Bewilderment from the daily news
The
Charleston Gazette - Nov. 12, 2003
(Distributed by Knight-Ridder-Tribune
syndicate)
By
James A. Haught
DAY
AFTER day, the familiar news rolls in: Suicide bombers in a truck obliterate
themselves and the Red Cross humanitarian center in Baghdad. A young woman with
plastique hidden under her clothes destroys herself and defenseless diners in
an Israeli restaurant. Suicidal fanatics kill themselves and patrons in a
Russian theater. More Muslim volunteers blow up themselves and a Saudi Arabian
neighborhood. Etc., etc.
In
response, defiant politicians mouth the same predictable vows: "We stand
resolute against the forces of evil." Etc., etc., etc.
It's a
macabre marathon. Amid this recurring gore, I'm boggled because hardly anyone
asks the fundamental question: Why has slaughter-by-suicide become the chief
driving force of world events in the new millennium?
The
horrible pattern portends that homemade nuclear bombs could be unleashed in
peaceful cities, if they become available. Ditto for anthrax spores and nerve
gas.
"Cognitive
dissonance" is the confusion people suffer when things don't add up --
when they can't quite make sense of what's happening. Franz Kafka novels were
full of it. I've been in that state ever since 9/11. I still can't fathom why
intelligent young "martyrs" feel such intense hate that they throw
away their lives to massacre unsuspecting strangers.
Some
scholars blame it on hopelessness, a sense that life is so bad that one has
nothing to lose by plunging into a self-lethal attack against the presumed
cause of one's misery. However, truly hopeless people, such as hungry peasants
in poverty-wracked Third World places, rarely commit terrorism.
Besides,
the 19 men who perpetrated the 9/11 tragedy were mostly well-educated Saudis
with good career prospects. Surely they didn't feel hopeless.
The
handwritten testament they left behind spoke only of religion. They did it for
God, they wrote -- striking God's enemies, in hope of entering a heaven full of
luscious virgins. ("The women of paradise are waiting, calling out, 'Come
hither, friend of God.'")
But I
can't swallow the absurd notion that devout young men would kill 3,000 people
because they think God has enemies, and will reward killers who destroy those
enemies. Such a ludicrous belief
triggers massive cognitive dissonance.
It's easier to blame these attacks on political and cultural factors --
although other types of political strife don't spawn suicide volunteers.
Of
course, America also has some loony-tunes elements. Don't forget Gen. Boykin,
the Pentagon's intelligence chief, who preaches holy war in far-right churches
and claims that shadows in aerial photos of Islamic cities reveal the presence
of Satan.
Also,
don't forget the string of falsehoods issued by President Bush to prove that
America must invade Iraq immediately, instead of letting U.N. weapons
inspections continue. It turned out that Iraq had no horror weapons, wasn't in
league with terrorists, had no link to 9/11, and didn't welcome U.S. troops.
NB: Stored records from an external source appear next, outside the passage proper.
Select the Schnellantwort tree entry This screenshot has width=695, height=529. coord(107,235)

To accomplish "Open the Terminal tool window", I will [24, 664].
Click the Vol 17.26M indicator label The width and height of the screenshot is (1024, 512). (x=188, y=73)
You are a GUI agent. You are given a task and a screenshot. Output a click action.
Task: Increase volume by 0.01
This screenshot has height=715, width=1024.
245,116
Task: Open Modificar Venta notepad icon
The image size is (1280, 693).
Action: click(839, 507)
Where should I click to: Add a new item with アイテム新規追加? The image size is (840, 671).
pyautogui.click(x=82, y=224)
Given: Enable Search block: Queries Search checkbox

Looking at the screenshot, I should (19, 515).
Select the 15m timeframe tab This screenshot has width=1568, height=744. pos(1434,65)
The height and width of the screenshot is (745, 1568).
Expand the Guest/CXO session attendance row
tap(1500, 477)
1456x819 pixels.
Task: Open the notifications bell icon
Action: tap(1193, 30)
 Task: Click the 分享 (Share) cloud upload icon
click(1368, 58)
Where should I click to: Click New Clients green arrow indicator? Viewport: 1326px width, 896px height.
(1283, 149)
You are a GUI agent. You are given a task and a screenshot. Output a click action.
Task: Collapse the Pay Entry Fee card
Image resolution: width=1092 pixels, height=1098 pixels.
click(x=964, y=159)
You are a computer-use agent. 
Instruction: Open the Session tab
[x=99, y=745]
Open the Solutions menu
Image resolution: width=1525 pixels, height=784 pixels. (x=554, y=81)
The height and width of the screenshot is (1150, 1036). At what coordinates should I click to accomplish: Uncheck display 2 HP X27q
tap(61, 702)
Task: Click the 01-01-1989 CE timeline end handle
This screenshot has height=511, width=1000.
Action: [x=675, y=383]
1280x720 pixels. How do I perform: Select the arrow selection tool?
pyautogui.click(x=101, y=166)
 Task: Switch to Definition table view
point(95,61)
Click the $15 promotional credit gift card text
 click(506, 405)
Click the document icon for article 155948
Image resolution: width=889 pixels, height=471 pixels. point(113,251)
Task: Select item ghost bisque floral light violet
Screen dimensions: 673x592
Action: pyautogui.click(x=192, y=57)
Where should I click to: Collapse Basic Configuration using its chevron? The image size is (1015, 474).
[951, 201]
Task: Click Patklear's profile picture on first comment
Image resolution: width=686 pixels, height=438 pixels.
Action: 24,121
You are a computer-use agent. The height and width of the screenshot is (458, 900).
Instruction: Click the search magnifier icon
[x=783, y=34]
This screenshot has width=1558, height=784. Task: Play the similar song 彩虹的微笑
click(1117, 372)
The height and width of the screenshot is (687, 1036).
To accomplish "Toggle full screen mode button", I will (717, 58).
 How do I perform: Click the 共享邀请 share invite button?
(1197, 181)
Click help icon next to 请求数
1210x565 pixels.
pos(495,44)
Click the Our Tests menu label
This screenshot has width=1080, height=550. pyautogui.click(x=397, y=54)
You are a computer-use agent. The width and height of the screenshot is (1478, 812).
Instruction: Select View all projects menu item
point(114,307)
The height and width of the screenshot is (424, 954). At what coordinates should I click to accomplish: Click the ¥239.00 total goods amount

Since all the White House's purported reasons were fictitious, what was the
real reason for the war? Why is nobody asking this question?
The
daily news is enough to bewilder any intelligent person. Why have volunteer
human bombs become the foremost weapon in today's conflicts? Why did President
Bush start a war on phony pretexts? What's going on? Can anyone make sense of
all this butchery in the new century?
Has
life become a Kafka novel? Are we living in a booby hatch? Maybe those
fruitcakes who predicted that the turn of the millennium would bring the end of
the world foresaw at least a shred of truth.